No todos quienes retornan tienen su futuro tan claro como este colombiano. “Yo les pregunto, ¿cómo visualizas tu llegada? ¿Qué planes tienes?”, explica la psicóloga de AESCO. “Y no lo tienen claro. Ni oscuro”. Las ONG critican que los países latinoamericanos (con mayor flujo de retorno) no ayudan a los retornados a integrarse. “Aunque están creciendo no ponen en marcha medidas de apoyo, les desaprovechan”, se queja Yolanda Villavicencio, de AESCO. “Allí se encuentran con más abandono”.

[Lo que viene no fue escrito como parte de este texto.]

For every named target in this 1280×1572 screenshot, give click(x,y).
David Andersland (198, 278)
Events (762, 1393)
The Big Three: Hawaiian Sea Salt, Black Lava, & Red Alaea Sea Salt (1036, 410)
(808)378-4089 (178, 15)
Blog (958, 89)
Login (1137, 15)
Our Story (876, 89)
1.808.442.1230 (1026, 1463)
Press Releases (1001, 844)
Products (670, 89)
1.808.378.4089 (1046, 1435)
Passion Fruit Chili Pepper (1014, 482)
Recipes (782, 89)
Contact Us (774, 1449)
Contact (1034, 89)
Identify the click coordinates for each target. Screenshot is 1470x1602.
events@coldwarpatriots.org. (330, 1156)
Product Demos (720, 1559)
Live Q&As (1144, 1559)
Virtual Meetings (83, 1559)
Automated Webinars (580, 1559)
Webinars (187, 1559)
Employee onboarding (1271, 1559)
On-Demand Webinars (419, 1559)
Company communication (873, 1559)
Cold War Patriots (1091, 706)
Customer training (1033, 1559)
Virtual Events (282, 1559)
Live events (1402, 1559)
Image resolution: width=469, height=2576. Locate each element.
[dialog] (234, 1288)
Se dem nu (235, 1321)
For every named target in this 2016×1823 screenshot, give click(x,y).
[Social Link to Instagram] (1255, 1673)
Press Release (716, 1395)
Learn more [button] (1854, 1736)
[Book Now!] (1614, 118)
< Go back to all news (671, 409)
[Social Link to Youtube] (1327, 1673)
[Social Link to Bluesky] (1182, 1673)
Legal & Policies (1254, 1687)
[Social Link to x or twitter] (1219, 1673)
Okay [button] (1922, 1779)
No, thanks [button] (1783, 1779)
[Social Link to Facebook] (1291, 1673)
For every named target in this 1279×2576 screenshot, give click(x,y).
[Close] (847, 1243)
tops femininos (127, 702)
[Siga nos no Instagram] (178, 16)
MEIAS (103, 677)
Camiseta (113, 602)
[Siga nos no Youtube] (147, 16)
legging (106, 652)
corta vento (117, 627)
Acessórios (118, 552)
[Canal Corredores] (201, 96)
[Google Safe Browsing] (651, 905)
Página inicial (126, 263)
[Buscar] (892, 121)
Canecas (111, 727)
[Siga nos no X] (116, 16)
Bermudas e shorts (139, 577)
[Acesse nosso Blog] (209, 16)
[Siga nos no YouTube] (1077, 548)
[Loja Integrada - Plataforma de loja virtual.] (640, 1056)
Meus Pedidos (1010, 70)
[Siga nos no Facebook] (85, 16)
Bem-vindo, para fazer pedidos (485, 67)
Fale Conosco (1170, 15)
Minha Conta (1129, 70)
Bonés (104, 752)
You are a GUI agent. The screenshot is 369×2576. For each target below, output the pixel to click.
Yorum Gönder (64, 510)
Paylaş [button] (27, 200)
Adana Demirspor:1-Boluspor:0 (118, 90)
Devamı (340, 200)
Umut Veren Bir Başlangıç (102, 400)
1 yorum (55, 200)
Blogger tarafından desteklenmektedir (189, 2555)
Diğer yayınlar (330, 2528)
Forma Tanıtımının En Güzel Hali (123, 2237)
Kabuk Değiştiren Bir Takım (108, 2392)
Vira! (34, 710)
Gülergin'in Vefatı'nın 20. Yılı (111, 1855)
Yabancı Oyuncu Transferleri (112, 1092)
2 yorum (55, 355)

Rocío se pagó ella misma el billete con el que hoy está cruzando el Atlántico. Adquirió la nacionalidad española y no tiene por tanto derecho a ayudas al retorno. Tampoco podrá cobrar por adelantado el año y medio de paro que sus cotizaciones han generado. “Eso se queda aquí”, dice. Para ella fue fácil obtener los papeles: la trajo el Gobierno español en un cupo de peluqueras. Tenía 24 años y dejaba atrás a una hija de cinco años. “El piso me lo compré porque quería tener algo mío para poder vivir con ella, me dijeron que facilitaría la reunificación aunque luego me la denegaron por mis bajos ingresos”. Su hipoteca es de 192.000 euros y le ha costado mucho pagar cada mes los mil euros de cuota. Más desde hace seis meses, cuando se quedó en paro. “Prácticamente he trabajado solo para pagar el piso. Y todo se ha ido en intereses. Un día me di cuenta: ¿Qué pinto yo ya aquí? Económicamente no voy a conseguir nada y emocionalmente, menos”, dice con el corazón en la mano. Con ayuda de Mariano, su “ángel de la guarda”, un jubilado español que asesora a inmigrantes por solidaridad, negoció con su banco. No le han perdonado toda la deuda, pero la han reducido a 10.000 euros que no va a poder pagar. “Me decían que me lo dejaban en 50.000 euros, pero Mariano me animó a seguir presionando”, dice muy agradecida a quien sin conocerla le ha prestado su apoyo. “Yo me esperaba otra cosa de España. Me imaginaba en la cumbre”, dice abriendo los ojos. “Hija, no se me martirice”, le decía su madre por teléfono hace unos días. “Imagine que se fue en un tour, piense en todo lo que ha aprendido. Aquí la esperamos con los brazos abiertos”.